I still won’t tell you, except that my best friend may be going to prison for a very long time. The question I have asked myself is what can a person, what can I, forgive a friend for. Now granted, this friend is more family than some of my real family. I am the godmother of his child. I’ve always had a pretty strong sense of justice, when I was younger I wanted to be a lawyer, heh, no groans please. And as many of you know, I’m pretty quick to jump to someone’s defense when they are being treated unfairly. It’s something that’s always been a part of me.

But I am also a big advocate of loyalty. And not for no reason. Loyalty to friends and family is most important to me. So in a situation like this, those two halves are battling each other vigorously.

But after a few days, I think I have come to an understanding with myself. No matter what he’s done, he is my friend, and I won’t abandon him to his fate alone. I don’t know when I’ll get the nerve to visit him, I think it’ll wreak havoc on my emotional state, but I will try. I know he’s become severely depressed since going to jail. And I don’t blame him. Although I can’t keep the nagging thought out of my head that it is indeed his fault he’s in there. I just hope I don’t end up saying that to him. Because I’m sure he’s pointed that out to himself over and over again.

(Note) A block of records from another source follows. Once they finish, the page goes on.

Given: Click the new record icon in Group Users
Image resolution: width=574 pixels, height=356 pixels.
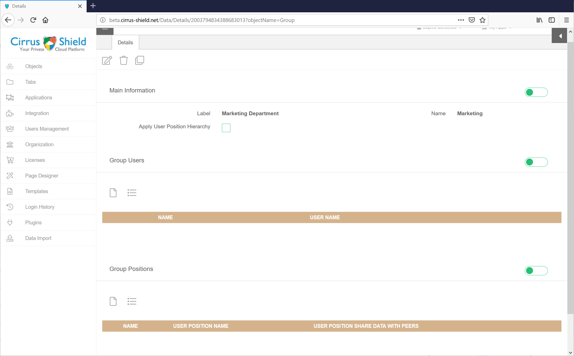Looking at the screenshot, I should click(x=113, y=193).
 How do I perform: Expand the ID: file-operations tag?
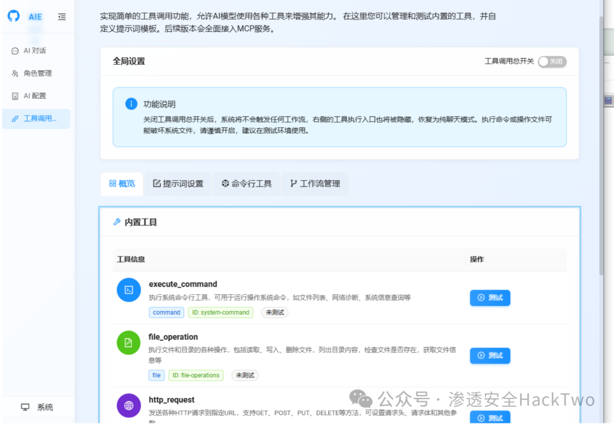[196, 375]
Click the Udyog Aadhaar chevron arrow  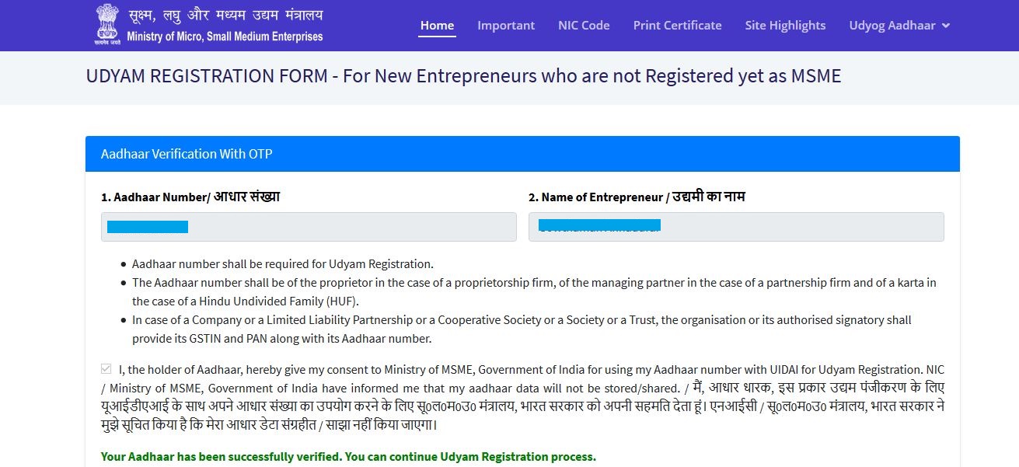944,26
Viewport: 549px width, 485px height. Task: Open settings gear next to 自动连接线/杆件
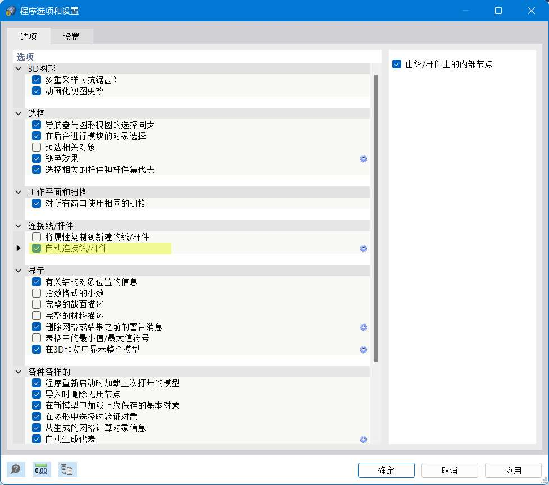[363, 249]
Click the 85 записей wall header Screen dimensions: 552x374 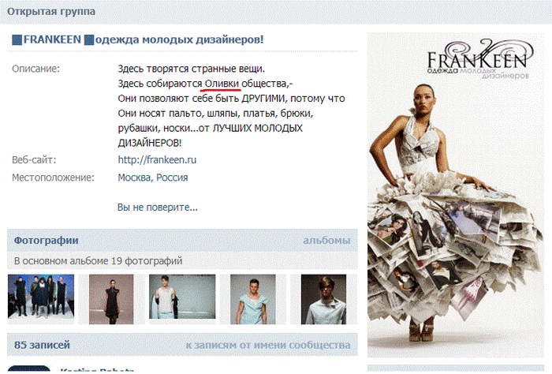pos(42,345)

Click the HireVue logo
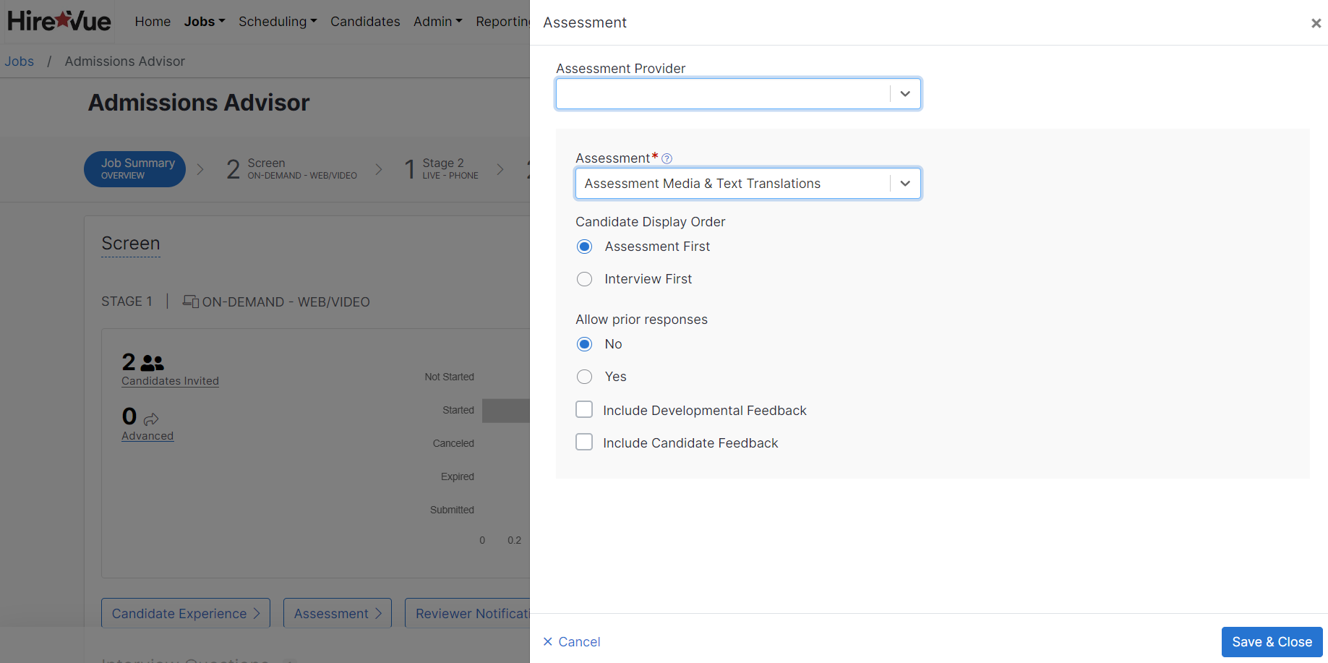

The thing that gets me the most is, I know this guy. I know him. I know him well and have spent a lot of time talking to him. And, not to be too blunt, but I’m a good judge of a person’s character. I read people well. And he’s such a gentle soul. He really, really is. There’s just no way he’d be the kind of person to do such things. So I look for other excuses. Did something push him off the edge mentally? But then they are just that aren’t they? Excuses. Although it has nothing to do with me, I feel like he betrayed my trust somehow. And so I ask myself once again, although I won’t abandon him, can I forgive?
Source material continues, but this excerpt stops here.